**What is being asked**
Report every line of the records that includes the word "Stovetop".
___ Data supplied ___
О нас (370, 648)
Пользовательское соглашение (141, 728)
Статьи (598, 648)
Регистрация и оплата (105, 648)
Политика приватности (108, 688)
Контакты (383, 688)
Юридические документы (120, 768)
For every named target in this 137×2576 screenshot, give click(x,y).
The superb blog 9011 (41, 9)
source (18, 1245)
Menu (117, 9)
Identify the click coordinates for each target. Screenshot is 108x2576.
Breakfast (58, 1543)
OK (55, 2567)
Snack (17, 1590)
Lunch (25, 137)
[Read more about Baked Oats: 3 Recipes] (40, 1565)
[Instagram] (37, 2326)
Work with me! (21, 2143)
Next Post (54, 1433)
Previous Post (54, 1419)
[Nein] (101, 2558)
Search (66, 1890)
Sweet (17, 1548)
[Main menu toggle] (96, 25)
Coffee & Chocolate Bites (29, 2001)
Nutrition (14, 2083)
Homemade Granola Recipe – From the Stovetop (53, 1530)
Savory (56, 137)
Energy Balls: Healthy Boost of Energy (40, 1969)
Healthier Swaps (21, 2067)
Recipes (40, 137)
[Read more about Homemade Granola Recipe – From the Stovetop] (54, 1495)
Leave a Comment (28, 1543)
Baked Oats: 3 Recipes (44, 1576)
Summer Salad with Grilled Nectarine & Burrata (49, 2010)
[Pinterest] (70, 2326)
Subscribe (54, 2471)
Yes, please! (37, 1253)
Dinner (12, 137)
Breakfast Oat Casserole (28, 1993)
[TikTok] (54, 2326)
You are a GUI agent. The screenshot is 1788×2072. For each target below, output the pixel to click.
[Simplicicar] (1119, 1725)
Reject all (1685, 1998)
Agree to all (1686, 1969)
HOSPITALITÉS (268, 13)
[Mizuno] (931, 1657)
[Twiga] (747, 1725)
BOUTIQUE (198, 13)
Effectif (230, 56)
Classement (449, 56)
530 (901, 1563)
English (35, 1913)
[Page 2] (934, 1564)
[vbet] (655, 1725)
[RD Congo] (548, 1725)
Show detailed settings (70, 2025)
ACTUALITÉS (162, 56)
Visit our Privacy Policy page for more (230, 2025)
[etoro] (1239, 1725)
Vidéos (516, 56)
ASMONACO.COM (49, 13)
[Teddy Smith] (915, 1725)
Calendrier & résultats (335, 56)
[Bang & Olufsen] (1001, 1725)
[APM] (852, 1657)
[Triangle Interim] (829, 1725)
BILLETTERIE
___
**Written solution**
Homemade Granola Recipe – From the Stovetop (53, 1530)
[Read more about Homemade Granola Recipe – From the Stovetop] (54, 1495)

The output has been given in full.